- Input records -
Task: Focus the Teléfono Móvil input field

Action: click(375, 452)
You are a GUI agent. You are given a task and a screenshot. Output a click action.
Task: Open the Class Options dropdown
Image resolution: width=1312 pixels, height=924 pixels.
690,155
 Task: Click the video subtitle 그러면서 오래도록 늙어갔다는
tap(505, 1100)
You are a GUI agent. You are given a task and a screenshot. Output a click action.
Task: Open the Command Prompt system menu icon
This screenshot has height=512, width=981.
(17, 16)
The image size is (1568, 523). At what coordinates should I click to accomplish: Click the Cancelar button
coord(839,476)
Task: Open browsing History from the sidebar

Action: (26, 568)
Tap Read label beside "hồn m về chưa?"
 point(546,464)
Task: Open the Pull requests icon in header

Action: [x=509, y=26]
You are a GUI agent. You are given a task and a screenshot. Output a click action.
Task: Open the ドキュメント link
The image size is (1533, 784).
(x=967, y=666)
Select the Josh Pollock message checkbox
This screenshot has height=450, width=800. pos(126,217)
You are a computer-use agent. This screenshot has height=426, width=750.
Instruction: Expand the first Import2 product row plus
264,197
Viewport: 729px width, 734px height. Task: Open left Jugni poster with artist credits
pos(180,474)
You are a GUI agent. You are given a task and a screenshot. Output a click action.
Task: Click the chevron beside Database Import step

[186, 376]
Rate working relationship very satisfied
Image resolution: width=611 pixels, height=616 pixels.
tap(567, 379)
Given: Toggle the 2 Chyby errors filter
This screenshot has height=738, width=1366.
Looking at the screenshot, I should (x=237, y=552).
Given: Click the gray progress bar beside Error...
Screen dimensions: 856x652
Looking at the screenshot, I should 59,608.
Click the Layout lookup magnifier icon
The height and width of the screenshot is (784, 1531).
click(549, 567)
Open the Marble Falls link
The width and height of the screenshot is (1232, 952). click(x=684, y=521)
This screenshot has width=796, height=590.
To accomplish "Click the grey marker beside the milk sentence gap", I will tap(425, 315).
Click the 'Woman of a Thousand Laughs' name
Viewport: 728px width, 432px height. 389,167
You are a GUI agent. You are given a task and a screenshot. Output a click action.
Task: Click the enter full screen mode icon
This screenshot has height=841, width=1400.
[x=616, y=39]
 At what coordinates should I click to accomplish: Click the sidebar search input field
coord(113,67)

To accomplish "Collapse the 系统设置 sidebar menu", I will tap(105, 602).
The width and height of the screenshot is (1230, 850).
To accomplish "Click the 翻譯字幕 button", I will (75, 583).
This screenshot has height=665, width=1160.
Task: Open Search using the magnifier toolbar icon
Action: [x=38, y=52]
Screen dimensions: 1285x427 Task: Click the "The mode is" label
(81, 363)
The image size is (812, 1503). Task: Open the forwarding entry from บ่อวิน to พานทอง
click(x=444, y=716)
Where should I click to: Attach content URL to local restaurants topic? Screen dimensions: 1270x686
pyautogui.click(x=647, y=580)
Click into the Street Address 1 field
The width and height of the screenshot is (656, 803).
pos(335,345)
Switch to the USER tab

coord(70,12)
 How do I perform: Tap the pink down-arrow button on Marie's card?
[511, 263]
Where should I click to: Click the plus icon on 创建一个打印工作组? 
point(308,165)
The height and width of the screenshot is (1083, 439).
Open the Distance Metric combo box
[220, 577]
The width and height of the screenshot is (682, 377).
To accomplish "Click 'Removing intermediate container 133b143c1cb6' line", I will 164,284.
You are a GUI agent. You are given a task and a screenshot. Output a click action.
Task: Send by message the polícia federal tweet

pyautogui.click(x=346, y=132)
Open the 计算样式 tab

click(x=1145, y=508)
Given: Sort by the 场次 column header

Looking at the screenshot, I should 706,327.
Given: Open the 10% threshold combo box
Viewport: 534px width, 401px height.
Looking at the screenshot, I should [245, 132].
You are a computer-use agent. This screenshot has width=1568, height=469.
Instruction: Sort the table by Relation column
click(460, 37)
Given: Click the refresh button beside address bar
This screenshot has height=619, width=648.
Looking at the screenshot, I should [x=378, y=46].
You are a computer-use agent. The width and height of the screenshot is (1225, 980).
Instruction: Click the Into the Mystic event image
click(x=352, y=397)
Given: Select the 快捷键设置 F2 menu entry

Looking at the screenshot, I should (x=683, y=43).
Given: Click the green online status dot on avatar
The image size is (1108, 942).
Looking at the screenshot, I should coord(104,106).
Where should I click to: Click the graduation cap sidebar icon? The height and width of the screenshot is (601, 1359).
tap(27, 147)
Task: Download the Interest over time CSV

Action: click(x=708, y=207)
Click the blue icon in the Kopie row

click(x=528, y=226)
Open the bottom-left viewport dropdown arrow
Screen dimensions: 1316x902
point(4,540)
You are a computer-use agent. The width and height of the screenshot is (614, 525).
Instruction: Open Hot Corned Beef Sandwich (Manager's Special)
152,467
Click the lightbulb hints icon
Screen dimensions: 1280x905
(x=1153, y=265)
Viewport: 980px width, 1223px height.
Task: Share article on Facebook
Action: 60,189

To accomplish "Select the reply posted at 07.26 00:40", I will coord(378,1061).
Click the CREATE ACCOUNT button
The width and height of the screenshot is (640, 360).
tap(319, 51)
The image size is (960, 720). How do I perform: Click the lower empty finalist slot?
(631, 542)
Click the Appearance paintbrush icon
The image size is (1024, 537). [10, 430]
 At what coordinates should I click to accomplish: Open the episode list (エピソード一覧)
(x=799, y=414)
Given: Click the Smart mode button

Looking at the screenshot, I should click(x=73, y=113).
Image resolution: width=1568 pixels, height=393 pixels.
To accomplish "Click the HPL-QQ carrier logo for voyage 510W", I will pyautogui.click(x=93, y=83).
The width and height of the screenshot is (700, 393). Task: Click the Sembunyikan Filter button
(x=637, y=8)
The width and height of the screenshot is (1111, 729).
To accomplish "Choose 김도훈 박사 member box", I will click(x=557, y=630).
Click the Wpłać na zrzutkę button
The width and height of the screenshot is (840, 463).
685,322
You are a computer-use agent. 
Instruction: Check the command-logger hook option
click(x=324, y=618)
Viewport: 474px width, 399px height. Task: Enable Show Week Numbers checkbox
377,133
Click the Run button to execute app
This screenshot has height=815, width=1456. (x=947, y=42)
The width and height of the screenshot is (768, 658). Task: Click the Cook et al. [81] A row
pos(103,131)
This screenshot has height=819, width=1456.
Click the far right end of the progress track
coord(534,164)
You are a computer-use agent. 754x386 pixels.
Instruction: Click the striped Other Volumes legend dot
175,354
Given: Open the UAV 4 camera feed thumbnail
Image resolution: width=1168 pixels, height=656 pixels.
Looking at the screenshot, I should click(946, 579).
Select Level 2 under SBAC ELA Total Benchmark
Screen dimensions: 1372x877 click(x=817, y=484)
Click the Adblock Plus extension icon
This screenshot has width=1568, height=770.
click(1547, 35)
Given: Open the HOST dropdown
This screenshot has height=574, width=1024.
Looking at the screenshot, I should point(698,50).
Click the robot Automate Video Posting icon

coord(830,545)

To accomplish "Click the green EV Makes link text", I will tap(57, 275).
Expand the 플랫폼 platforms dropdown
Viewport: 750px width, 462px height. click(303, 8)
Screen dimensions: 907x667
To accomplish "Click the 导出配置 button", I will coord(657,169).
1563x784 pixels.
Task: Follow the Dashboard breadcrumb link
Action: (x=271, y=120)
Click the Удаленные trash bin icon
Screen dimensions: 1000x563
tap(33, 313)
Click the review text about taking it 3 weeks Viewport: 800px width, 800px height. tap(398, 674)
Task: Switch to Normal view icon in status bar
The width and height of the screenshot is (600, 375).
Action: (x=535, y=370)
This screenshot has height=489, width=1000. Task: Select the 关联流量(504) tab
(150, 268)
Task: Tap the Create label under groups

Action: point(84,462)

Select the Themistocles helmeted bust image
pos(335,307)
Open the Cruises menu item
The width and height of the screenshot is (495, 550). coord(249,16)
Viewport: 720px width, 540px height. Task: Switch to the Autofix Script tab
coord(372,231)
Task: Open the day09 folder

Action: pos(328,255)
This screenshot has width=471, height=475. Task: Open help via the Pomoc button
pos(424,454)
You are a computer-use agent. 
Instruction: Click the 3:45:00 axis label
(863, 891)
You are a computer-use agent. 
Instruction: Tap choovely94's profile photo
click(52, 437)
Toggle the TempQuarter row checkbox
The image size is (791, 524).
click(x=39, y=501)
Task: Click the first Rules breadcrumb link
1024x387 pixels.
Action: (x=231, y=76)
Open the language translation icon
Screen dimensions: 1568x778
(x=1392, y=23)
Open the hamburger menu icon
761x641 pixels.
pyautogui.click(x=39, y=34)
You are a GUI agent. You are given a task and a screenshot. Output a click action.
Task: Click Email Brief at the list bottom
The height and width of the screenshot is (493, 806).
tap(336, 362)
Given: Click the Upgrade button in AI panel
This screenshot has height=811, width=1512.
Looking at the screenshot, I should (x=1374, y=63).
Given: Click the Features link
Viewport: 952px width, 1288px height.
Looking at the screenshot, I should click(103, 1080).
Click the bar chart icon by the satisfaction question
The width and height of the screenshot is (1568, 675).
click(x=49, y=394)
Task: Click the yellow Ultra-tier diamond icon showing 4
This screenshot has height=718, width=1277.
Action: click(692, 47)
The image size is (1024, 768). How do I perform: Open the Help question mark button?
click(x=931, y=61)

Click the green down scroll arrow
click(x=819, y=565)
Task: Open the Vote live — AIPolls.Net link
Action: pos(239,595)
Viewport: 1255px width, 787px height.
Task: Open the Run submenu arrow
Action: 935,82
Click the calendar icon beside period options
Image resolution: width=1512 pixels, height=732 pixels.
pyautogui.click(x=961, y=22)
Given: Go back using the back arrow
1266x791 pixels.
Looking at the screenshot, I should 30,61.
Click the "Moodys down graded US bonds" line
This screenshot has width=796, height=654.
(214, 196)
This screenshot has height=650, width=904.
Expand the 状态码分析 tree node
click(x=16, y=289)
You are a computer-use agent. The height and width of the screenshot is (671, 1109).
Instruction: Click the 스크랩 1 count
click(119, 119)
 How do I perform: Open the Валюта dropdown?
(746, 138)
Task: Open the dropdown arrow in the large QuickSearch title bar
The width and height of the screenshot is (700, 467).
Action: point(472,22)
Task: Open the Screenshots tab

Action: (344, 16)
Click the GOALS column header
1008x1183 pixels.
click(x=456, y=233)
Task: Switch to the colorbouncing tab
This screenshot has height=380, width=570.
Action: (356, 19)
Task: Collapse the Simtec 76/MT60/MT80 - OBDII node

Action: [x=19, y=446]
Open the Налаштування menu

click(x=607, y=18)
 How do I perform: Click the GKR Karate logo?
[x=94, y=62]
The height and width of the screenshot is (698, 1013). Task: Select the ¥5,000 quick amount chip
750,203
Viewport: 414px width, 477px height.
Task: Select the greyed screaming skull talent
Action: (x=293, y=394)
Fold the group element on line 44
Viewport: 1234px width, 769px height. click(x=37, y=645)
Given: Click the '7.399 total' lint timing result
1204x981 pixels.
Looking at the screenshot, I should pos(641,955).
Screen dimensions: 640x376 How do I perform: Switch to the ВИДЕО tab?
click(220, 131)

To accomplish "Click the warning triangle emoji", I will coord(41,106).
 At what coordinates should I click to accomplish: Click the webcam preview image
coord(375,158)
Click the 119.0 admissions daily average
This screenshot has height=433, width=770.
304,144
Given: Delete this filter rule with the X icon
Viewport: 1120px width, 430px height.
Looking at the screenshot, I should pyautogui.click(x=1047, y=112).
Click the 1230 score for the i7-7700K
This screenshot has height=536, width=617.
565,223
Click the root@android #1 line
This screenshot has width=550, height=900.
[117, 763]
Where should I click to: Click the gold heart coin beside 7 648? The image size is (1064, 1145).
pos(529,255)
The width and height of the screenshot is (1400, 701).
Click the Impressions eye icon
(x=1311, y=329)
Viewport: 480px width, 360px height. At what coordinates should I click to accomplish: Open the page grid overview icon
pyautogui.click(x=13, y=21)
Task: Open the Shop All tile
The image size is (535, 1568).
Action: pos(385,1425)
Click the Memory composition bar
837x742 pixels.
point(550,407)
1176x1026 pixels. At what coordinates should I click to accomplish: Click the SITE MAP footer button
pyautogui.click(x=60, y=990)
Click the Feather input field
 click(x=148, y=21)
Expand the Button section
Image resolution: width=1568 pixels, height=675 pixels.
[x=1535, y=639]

- Exercise -
Copy each line holding the word "bottom" from the listing above.

- Solution for this problem -
Open the bottom-left viewport dropdown arrow
Task: Click Email Brief at the list bottom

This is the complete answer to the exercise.